Manager: “Yeah, even the guy at the desk is gay, and he’s a hard worker!”

(The one mother actually says:)

Customer: “OH, NO!”

(She puts her hands on her cheeks with big, bugged eyes like Macaulay Culkin in “Home Alone.” She tells the manager what she said, and says that she feels badly. When the family comes up to pay:)

Customer: *in a very sorrowful tone* “Hi. I didn’t mean what I said before.”

Me: “Yeah, you shouldn’t have said that, but I know what you meant.”
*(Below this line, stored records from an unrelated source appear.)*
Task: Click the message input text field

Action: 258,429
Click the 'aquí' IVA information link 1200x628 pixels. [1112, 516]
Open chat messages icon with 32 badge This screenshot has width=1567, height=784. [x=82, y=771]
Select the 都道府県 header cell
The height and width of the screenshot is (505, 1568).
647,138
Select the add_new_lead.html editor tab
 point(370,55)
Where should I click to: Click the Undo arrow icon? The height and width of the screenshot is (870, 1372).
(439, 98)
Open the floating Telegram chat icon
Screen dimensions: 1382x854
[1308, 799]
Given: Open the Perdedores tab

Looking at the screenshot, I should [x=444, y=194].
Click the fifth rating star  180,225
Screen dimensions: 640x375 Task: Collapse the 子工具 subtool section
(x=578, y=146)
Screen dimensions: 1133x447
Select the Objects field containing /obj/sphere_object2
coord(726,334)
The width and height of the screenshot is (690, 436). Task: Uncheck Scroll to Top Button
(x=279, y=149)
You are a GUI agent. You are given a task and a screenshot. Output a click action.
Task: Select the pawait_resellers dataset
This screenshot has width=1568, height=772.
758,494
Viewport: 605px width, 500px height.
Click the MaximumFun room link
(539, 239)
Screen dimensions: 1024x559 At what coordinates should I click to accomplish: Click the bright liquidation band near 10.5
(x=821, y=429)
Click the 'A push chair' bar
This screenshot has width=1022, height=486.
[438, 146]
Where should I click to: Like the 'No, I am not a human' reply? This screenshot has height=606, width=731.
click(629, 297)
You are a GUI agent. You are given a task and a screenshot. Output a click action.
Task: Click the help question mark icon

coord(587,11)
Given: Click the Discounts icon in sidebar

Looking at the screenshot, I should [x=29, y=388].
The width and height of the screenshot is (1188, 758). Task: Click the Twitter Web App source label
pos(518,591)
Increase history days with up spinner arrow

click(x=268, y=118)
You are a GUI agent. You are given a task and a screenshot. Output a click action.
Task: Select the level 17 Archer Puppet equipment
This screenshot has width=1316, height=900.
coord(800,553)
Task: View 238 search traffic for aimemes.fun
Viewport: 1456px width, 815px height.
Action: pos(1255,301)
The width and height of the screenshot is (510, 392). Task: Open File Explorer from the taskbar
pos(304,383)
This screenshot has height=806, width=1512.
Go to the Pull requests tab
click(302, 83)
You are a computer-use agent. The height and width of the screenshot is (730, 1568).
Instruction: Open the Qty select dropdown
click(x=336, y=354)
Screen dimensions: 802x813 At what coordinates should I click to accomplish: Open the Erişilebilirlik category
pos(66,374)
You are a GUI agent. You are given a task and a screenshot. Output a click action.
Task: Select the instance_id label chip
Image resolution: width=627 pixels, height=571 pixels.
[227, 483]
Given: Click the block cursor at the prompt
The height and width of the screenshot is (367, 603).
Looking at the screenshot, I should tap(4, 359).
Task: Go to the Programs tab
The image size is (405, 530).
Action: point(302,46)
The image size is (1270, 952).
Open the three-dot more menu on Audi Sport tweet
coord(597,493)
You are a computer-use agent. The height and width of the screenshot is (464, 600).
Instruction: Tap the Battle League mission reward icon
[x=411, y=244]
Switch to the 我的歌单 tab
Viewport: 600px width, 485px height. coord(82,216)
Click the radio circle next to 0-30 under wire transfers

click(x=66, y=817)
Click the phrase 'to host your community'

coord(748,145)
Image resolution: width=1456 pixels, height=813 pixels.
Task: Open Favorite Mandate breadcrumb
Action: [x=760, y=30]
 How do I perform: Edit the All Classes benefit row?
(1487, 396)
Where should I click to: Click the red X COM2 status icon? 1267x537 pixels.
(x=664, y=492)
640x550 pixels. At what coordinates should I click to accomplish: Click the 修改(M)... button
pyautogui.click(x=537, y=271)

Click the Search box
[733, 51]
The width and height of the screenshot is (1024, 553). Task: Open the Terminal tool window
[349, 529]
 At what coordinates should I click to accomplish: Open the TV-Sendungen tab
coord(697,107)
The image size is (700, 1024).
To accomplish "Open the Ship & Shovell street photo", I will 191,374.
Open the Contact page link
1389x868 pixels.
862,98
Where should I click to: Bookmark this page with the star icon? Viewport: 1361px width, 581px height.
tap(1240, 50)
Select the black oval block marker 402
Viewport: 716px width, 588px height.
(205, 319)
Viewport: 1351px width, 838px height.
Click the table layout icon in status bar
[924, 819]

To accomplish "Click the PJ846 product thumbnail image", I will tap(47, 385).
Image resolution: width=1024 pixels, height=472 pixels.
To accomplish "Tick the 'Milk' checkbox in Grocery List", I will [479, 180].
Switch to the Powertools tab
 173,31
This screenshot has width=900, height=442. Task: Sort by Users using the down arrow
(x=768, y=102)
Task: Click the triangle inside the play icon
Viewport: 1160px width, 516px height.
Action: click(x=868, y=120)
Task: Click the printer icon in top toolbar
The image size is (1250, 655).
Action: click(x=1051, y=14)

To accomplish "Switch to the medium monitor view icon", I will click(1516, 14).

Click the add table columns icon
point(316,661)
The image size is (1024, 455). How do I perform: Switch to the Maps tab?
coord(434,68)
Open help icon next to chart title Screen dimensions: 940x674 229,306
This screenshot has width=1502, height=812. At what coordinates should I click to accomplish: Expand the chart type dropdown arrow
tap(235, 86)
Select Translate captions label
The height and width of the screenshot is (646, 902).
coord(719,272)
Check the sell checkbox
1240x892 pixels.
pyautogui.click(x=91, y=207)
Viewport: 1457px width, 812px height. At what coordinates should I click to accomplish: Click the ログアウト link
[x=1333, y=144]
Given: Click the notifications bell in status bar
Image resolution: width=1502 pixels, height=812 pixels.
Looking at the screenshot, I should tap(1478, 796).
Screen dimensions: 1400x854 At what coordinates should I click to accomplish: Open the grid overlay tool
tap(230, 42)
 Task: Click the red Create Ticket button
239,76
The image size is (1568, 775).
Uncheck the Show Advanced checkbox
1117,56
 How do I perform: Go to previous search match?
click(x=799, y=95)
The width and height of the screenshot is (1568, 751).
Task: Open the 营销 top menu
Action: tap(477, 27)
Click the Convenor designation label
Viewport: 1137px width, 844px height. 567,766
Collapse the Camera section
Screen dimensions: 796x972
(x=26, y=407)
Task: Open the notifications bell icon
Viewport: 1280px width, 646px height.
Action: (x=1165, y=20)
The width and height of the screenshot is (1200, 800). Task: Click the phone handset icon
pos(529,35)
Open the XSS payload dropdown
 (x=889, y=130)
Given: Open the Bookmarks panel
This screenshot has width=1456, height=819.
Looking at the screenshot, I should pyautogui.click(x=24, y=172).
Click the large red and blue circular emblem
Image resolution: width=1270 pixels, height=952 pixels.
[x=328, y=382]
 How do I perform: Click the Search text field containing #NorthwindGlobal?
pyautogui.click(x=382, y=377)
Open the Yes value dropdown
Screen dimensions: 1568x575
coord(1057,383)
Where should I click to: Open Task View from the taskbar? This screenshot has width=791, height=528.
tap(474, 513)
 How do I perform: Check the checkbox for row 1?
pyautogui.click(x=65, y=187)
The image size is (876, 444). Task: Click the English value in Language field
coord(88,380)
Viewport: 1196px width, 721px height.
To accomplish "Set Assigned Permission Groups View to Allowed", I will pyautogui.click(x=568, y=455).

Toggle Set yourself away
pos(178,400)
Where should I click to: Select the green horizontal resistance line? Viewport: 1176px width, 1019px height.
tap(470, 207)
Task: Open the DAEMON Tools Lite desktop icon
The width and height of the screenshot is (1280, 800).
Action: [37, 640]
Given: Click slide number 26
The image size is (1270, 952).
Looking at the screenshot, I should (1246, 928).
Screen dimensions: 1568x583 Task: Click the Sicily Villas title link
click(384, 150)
(They were very nice and sweet as they left. I told the manager how they apologized in their own way, and we had a small laugh about it in the office. She then told me that during their conversation, one of the ladies said, “Oh… Well, he WAS wearing a purple shirt.”)

A Few Holes In Your Bowling Knowledge

, , , | Right | August 27, 2018

Me: *phone rings* “[Bowling Alley], how may I help you?”

Customer: “Yeah, I was in there last night, and I think I left my bowling ball there. Can you see if it’s around?”

Me: “Sure, was it a specific brand?”

Customer: “Oh… I’m not sure… I don’t think it had a brand on it.”

Me: *mentally sighing* “Okay, what color was it?”

Customer: “Um, I think it is blue. Er, wait… Maybe green?”

Me: *mentally facepalming* “Well, was there anything else on it, like your name engraved, or some other feature?”

Customer: *thinks a bit* “Um… OH! It has three holes in it!”